| Selected text |
'''

# Vintage Metalworking, Looks like some incredible deals



## vtcnc (Mar 29, 2021)

Not mine. This is in Bristol, Vermont. Middle of the state. Not easy to get to, but $1200 for what appears to be a pristine Monarch might be worth the trip. Many other seemingly incredible deals in this ad.









						metal working machinery - tools - by owner - sale
					

Many antique and current shop metal working items for sale (also see separate advert. for wood working machines). Please call eight-oh-two 453-4225 or use Clist email. Thank you. Royersford drill...



					vermont.craigslist.org


----------



## mmcmdl (Mar 29, 2021)

Ad won't let me on it . They list a number to call Bryan ?

Edit , got the number .


----------



## mmcmdl (Mar 29, 2021)

Says it is an invalid number .  If it's not , I'm all over that Monarch .


----------



## C-Bag (Mar 29, 2021)

mmcmdl said:


> Says it is an invalid number .  If it's not , I'm all over that Monarch .


I thought so, what a deal. Very clean looking.


----------



## MrWhoopee (Mar 29, 2021)

Are those actually prices? It would just about pay to drive cross-country for that 10EE.


----------



## Ulma Doctor (Mar 30, 2021)

'''

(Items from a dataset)
'''

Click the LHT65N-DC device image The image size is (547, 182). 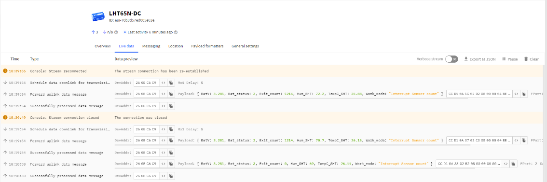click(x=98, y=16)
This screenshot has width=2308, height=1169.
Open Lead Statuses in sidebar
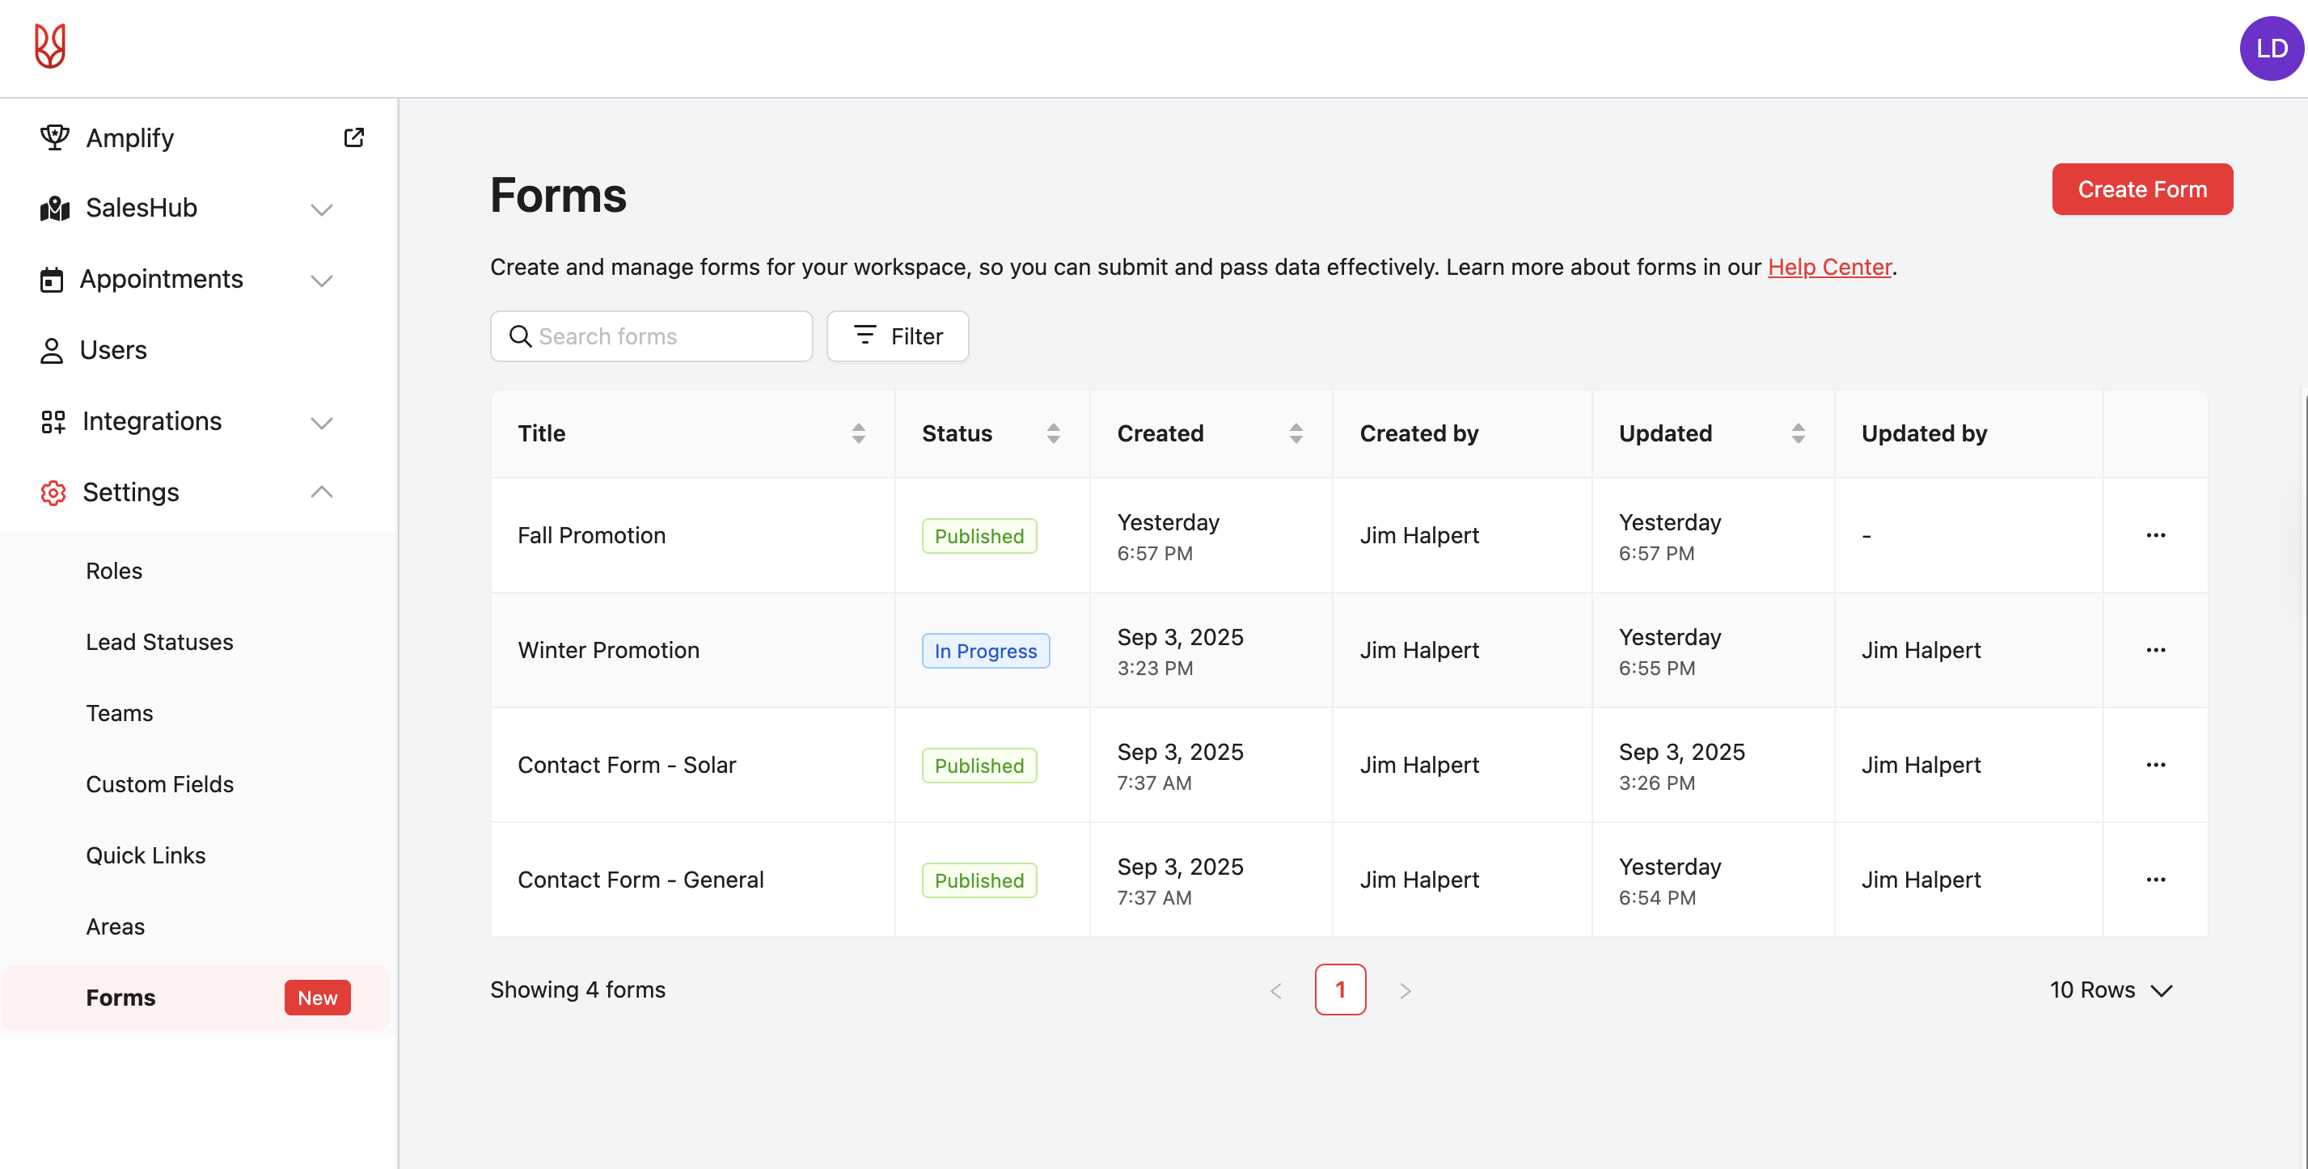pos(159,642)
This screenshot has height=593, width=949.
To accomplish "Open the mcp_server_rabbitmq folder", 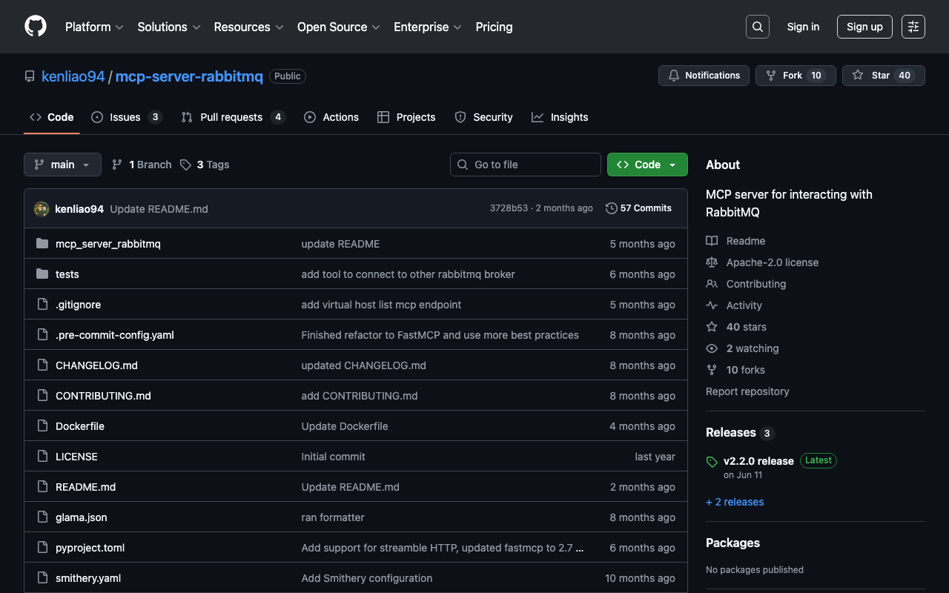I will 108,244.
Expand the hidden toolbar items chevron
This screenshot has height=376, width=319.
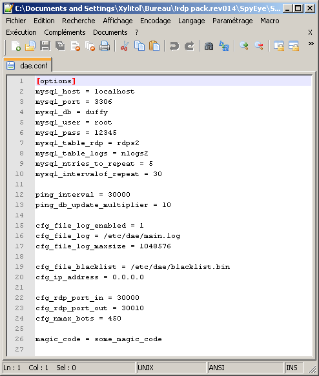pos(311,44)
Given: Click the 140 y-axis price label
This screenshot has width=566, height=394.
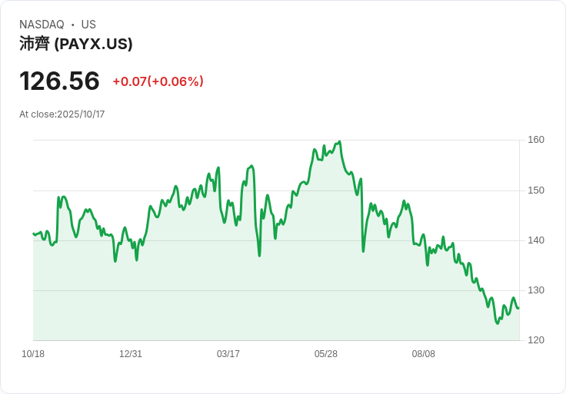Looking at the screenshot, I should pyautogui.click(x=536, y=240).
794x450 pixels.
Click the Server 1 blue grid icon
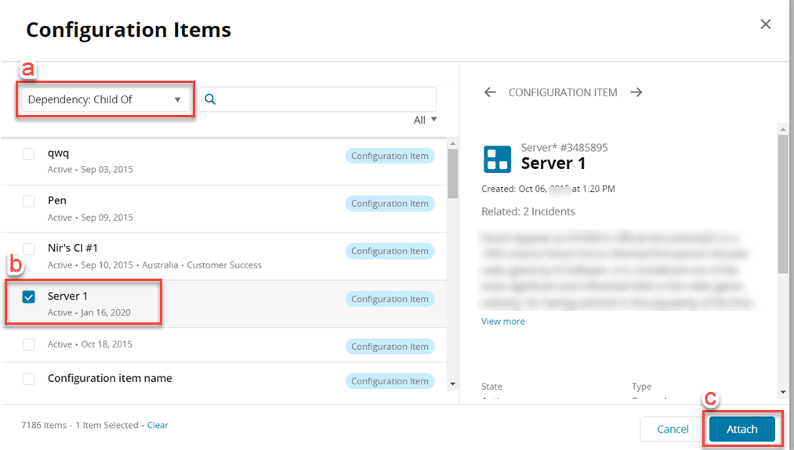pos(497,159)
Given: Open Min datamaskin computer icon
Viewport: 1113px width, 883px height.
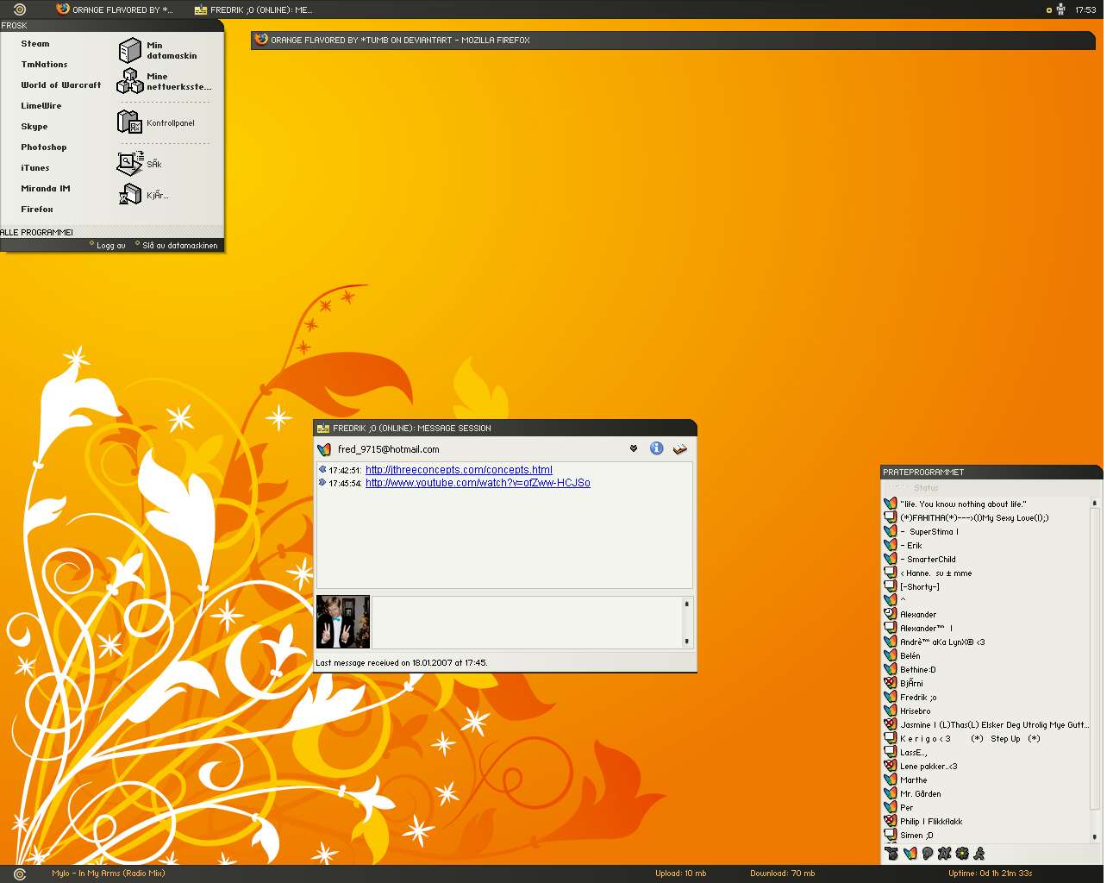Looking at the screenshot, I should 129,51.
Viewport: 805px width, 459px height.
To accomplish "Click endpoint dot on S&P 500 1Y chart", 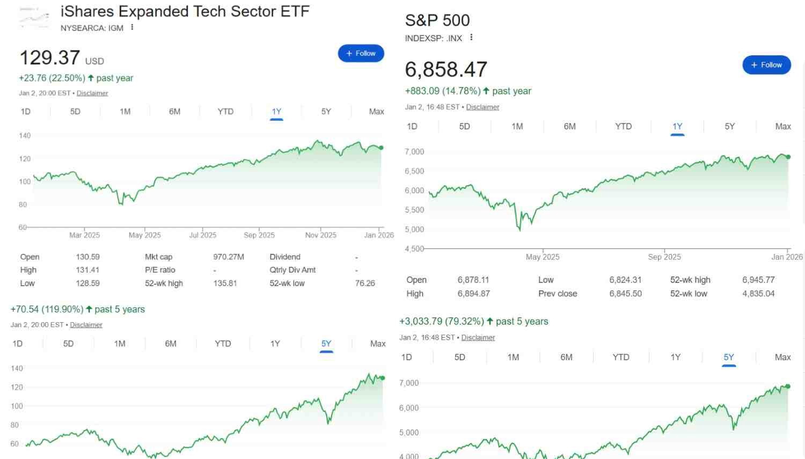I will coord(788,157).
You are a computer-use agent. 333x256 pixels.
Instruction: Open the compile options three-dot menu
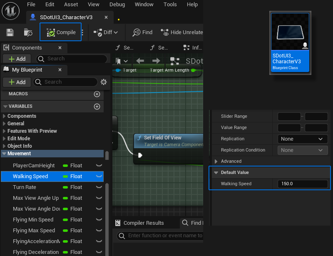point(82,32)
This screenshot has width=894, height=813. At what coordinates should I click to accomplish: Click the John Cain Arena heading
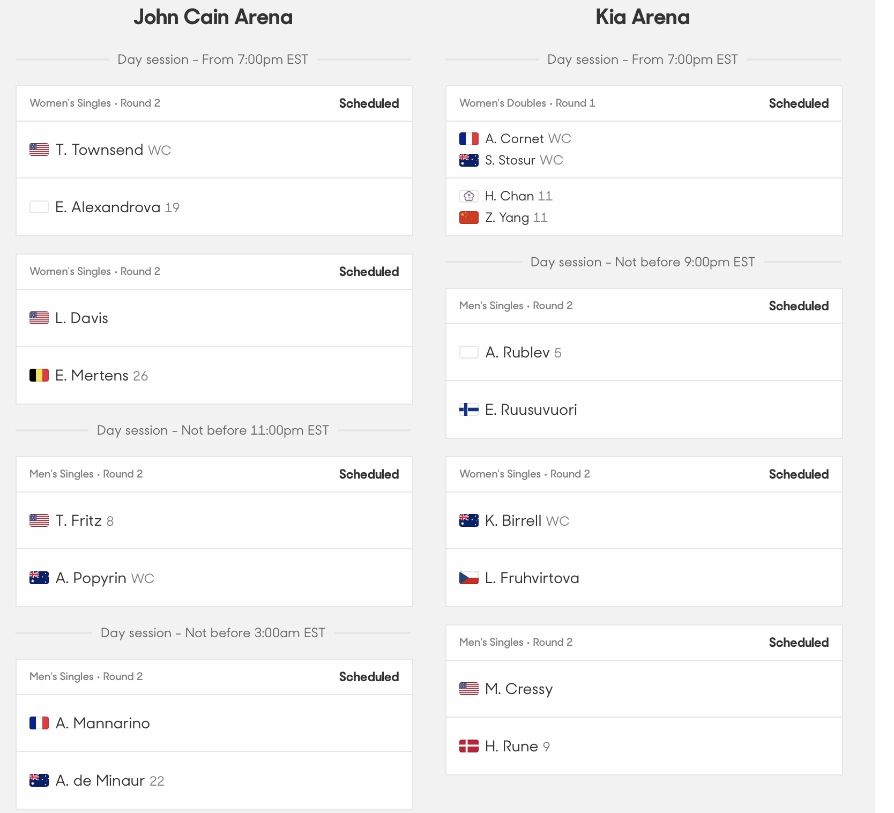tap(213, 17)
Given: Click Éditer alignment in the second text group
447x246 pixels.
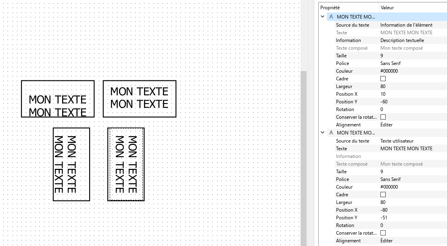Looking at the screenshot, I should click(386, 241).
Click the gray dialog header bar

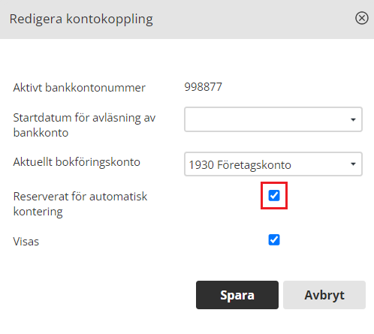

'''

| Tasks and exercises |
**A)** According to the forum thread about vintage metalworking deals, where is the machinery being sold?
**B)** Continue the forum thread about vintage metalworking deals from the point where it stops, starting with the post under the last header.
The items are separate material and have no connection to the forum thread about vintage metalworking deals.

| Per-task outputs |
**A)** Bristol, Vermont, in the middle of the state.

**B)**
MrWhoopee said:


> Are those actually prices? It would just about pay to drive cross-country for that 10EE.


you'll see my tail lights about a mile ahead of you, i already left!!!!


----------



## vtcnc (Mar 30, 2021)

mmcmdl said:


> Ad won't let me on it . They list a number to call Bryan ?
> 
> Edit , got the number .


Did you get through to him?


----------



## mmcmdl (Mar 30, 2021)

Invalid number .


----------



## C-Bag (Mar 30, 2021)

Typical, the better the deal, the harder or impossible to get hold of.


----------



## vtcnc (Mar 30, 2021)

Worked for me. Talked to him for quite a bit this morning. Unfortunately the Monarch is gone!


Sent from my iPhone using Tapatalk


----------



## MrWhoopee (Mar 30, 2021)

vtcnc said:


> Unfortunately the Monarch is gone!


That's a relief!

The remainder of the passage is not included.